Fun Boy Three Were Wrong: it is what you do, not the way that you do it
Jocelyn Ireson-Paine
www.j-paine.org/ and www.spreadsheet-factory.com/
ABSTRACT
I revisit some classic publications on modularity, to show what problems its pioneers wanted to solve. These problems occur with spreadsheets too; to recognise them may help us avoid them.
1. INTRODUCTION
Bananarama, and Fun Boy Three before them, and Sy Oliver before them, sang a song with the refrain “’T ain’t what you do it's the way that you do it; That's what gets results”. They were wrong; but they weren't programmers. In programming, the maxim should be “It is what you do, not the way that you do it”. That’s the essence of modularity.
I decided to talk about modularity because many people — including myself — assert that spreadsheets (and other programs) should be modular. Fewer can state with precision what this means, or why it's good. It's like Dilbert's boss, as described by AI researcher Michael Covington's excellent presentation How to Write More Clearly, Think More Clearly, and Learn Complex Material More Easily [Covington, 2002]. On slide 56, Covington says:
Dilbert’s boss wants an “object-oriented database”, but he doesn’t know what makes a thing a database, or what makes it object-oriented. He doesn’t know what he’s talking about!
By showing what problems the pioneers of modularity were trying to solve, I hope to explain why it’s useful. They worked on modularity because they needed to manage the increasing complexity of software, and the growing number of software blunders, mistakes, and catastrophes. Perhaps we need it to manage the growing number of spreadsheet blunders, mistakes, and catastrophes.

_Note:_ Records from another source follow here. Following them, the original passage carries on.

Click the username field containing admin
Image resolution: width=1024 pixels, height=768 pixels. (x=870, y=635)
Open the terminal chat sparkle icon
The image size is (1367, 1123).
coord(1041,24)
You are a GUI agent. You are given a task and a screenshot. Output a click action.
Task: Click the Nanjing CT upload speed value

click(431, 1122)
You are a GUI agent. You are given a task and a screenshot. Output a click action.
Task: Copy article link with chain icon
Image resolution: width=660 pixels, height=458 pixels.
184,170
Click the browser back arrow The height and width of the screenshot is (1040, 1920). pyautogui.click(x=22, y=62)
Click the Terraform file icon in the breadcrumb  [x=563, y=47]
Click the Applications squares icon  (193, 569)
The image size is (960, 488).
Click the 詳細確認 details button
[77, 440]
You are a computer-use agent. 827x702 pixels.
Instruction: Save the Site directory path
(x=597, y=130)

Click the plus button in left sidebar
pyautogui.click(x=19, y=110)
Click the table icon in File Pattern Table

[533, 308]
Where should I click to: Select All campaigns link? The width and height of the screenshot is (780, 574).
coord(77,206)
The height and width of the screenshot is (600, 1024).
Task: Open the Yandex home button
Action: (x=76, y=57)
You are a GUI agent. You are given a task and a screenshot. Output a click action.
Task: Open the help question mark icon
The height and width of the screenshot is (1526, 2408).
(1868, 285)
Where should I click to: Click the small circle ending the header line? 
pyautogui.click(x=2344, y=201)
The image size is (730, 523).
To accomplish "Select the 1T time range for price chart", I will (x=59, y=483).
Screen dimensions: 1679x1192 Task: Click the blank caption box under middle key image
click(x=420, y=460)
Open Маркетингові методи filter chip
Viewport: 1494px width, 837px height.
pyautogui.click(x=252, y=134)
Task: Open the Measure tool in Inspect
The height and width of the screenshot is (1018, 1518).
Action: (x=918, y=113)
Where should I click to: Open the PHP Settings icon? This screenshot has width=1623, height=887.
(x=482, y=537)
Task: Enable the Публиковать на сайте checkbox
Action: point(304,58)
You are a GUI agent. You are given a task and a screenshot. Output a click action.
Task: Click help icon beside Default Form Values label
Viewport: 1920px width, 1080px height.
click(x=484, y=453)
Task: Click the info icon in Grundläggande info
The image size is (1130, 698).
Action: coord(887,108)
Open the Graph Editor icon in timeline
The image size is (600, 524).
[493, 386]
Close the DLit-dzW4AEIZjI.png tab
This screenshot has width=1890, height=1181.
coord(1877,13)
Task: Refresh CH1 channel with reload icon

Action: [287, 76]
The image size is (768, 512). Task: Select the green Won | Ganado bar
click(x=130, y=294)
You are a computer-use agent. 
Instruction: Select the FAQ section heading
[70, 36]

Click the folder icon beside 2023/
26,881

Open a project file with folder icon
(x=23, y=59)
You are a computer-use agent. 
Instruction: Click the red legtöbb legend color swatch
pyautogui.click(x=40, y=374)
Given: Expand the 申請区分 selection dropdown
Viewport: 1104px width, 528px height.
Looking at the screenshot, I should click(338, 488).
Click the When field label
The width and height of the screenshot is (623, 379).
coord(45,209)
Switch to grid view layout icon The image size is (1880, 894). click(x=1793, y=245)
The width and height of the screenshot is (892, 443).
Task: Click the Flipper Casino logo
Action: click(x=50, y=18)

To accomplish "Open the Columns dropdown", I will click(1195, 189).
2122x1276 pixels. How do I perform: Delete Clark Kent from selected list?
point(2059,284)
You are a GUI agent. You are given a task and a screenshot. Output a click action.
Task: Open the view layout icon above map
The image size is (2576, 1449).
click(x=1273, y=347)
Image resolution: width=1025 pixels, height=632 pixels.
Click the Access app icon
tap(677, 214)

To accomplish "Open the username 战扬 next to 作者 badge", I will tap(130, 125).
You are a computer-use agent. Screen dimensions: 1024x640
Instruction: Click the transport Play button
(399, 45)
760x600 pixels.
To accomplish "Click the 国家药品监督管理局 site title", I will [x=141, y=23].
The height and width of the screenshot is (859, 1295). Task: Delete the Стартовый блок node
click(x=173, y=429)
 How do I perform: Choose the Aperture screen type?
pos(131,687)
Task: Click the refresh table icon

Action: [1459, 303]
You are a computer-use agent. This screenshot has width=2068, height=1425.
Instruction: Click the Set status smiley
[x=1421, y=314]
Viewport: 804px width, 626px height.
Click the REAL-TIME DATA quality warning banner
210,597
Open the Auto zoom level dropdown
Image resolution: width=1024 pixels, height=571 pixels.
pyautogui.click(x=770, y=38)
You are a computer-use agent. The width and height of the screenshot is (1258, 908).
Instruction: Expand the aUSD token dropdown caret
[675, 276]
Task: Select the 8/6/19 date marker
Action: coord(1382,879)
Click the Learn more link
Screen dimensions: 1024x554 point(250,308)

More specifically, I reason as follows:
Excel has no support at all for modularity. Therefore, if we can see what problems led the pioneers to work on it, and we find such problems in our own spreadsheeting, we can conclude that Excel is inappropriate.
But if, nevertheless, we are forced to use a spreadsheet, we may look for other spreadsheets that aren't Excel and that use the ideas behind modularity to overcome such problems.
But if, nevertheless, we are forced to use Excel, we may look for tools that help us use these ideas to overcome such problems.
While if we are designing such tools, we ought definitely to know about these ideas.
And if we are forced to use Excel and we don't have such tools, knowing when modularity is needed may help us predict that problems will occur.
1.1 Content Of This Paper
This paper is organised as follows. Section 2 summarises the main ideas. If you're a computer scientist, you'll probably already know them, and can skip the rest of the paper. Section 3 is a small example, showing how they apply to spreadsheets. Section 4 looks at history, examining problems that inspired the researchers. Section 5 glances at structured programming and top-down design, a closely-related problem-solving technique. Section 6 is my conclusion.
2. KEY IDEAS
When designing a program, it's important to hide information about data structures, especially if they may need frequent redesign.
Such structures should be defined within a single module. This module should provide special operations with which other modules can access the data. These other modules should, indeed, not access it in any other way, even if the language provides such access and the programmer knows about it.
Indeed, to improve program correctness, well-designed programming languages will forbid access except through these operations.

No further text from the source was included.